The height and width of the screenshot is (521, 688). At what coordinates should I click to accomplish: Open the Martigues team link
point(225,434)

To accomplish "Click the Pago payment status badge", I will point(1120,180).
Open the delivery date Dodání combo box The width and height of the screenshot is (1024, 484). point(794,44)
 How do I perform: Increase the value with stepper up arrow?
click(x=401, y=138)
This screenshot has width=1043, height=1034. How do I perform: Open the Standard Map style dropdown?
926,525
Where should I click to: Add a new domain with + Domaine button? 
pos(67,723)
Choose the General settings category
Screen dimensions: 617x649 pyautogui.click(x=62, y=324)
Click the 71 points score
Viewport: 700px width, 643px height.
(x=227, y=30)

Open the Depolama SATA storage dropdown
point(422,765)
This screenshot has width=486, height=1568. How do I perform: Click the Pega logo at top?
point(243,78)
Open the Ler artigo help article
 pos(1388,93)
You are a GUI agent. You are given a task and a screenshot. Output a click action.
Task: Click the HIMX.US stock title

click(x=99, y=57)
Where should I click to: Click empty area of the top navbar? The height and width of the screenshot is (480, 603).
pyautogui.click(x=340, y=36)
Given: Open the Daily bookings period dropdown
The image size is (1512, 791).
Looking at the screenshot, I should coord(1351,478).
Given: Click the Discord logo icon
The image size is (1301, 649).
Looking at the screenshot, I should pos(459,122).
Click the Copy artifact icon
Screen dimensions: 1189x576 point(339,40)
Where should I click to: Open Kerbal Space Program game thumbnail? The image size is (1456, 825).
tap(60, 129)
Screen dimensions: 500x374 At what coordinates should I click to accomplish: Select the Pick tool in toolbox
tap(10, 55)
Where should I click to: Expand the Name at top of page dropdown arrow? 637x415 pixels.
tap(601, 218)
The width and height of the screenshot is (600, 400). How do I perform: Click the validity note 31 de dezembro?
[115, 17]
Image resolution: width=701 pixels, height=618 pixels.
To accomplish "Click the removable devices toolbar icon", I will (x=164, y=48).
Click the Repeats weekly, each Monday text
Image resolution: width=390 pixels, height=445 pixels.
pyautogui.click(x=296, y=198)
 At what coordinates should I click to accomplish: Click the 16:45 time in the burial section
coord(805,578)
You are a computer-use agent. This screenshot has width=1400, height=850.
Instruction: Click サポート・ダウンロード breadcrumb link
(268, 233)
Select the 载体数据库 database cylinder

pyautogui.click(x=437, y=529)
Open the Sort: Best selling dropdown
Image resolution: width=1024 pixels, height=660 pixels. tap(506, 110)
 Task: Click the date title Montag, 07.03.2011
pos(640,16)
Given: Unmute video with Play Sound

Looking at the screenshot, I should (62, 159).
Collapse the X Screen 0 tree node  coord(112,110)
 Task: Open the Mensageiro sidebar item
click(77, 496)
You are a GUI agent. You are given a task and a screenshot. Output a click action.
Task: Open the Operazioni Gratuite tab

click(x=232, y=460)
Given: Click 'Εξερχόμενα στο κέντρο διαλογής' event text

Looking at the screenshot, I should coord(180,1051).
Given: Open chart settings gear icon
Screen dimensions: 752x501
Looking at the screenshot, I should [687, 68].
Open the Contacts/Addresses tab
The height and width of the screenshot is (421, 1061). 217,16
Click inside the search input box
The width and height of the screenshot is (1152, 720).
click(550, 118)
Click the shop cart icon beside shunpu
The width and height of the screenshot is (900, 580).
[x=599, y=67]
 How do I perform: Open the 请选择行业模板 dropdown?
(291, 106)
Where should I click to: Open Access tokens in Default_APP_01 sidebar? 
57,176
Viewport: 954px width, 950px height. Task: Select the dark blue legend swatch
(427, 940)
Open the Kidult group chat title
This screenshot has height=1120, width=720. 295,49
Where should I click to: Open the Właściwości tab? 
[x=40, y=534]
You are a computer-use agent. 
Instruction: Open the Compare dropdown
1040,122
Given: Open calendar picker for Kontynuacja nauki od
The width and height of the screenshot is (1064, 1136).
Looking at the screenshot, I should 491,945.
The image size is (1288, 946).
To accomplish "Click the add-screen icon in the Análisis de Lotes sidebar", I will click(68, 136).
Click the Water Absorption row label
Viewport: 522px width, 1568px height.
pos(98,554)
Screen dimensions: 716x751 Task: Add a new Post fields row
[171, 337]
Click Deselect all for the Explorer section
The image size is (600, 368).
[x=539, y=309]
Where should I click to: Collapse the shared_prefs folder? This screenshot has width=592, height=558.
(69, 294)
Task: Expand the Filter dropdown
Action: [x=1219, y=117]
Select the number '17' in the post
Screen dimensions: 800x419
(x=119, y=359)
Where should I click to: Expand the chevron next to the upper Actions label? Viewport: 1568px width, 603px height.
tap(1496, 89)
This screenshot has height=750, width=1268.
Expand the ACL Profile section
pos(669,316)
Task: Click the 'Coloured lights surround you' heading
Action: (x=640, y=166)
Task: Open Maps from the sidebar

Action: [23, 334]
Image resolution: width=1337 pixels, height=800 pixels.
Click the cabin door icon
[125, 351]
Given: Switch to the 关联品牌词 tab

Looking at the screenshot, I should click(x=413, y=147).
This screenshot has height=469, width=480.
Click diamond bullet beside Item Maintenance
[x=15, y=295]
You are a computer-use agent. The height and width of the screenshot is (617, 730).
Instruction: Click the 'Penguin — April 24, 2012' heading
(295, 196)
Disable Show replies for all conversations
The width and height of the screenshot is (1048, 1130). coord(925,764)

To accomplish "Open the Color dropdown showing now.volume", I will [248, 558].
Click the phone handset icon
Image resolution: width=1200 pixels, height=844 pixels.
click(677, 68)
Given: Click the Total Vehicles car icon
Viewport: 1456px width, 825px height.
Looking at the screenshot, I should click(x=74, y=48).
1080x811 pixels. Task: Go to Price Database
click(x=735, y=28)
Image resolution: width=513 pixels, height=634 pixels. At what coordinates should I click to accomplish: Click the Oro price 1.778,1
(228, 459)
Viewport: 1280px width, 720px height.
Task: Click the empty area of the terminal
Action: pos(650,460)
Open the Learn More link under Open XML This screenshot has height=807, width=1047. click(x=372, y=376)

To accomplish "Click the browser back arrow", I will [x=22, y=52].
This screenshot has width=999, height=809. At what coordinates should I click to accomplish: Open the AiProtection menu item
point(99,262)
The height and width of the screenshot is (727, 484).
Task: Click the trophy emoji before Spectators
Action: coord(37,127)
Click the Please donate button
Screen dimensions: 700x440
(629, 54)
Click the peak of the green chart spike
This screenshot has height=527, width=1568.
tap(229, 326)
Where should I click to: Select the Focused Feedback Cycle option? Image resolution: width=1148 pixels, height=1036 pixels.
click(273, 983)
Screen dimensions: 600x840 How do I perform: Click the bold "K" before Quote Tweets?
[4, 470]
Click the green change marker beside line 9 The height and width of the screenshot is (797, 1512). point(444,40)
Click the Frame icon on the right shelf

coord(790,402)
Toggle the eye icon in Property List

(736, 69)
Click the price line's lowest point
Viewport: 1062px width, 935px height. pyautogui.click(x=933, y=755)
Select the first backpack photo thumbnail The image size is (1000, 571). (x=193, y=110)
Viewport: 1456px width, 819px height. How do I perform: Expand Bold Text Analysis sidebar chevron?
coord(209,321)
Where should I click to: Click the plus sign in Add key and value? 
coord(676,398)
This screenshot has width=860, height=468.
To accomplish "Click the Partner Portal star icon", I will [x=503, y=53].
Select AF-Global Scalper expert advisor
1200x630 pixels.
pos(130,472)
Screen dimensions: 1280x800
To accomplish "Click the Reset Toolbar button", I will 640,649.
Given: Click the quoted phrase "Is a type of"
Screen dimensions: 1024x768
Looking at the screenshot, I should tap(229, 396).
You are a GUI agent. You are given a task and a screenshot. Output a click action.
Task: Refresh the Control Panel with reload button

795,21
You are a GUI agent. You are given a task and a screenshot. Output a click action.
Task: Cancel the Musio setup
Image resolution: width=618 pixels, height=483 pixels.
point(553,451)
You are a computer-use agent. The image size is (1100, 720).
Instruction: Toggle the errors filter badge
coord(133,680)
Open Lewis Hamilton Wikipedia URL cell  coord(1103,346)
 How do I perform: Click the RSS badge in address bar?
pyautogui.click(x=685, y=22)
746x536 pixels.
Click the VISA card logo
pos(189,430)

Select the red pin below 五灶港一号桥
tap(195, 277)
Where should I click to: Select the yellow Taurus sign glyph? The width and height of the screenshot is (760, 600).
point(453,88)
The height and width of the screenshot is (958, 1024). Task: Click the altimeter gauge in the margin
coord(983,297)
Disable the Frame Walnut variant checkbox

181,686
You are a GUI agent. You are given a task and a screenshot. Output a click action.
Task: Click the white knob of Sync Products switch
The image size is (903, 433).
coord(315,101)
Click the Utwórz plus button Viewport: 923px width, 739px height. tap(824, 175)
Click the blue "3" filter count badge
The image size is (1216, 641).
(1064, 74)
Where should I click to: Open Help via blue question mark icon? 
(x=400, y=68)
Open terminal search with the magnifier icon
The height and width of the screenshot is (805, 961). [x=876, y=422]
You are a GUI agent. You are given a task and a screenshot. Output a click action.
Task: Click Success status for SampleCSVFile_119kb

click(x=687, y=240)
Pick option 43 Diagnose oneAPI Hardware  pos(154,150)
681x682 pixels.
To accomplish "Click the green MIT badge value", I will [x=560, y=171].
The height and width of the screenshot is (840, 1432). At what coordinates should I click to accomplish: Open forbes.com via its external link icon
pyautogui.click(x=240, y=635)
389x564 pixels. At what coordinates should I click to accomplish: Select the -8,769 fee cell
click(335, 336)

════

WORK TO COMPLETE: Reproduce every line of the records containing the string "computer".

ANSWER:
You are a computer-use agent. This screenshot has width=1400, height=850.
You are a computer-use agent. 
You are a computer-use agent. The height and width of the screenshot is (617, 730).
You are a computer-use agent. The image size is (1100, 720).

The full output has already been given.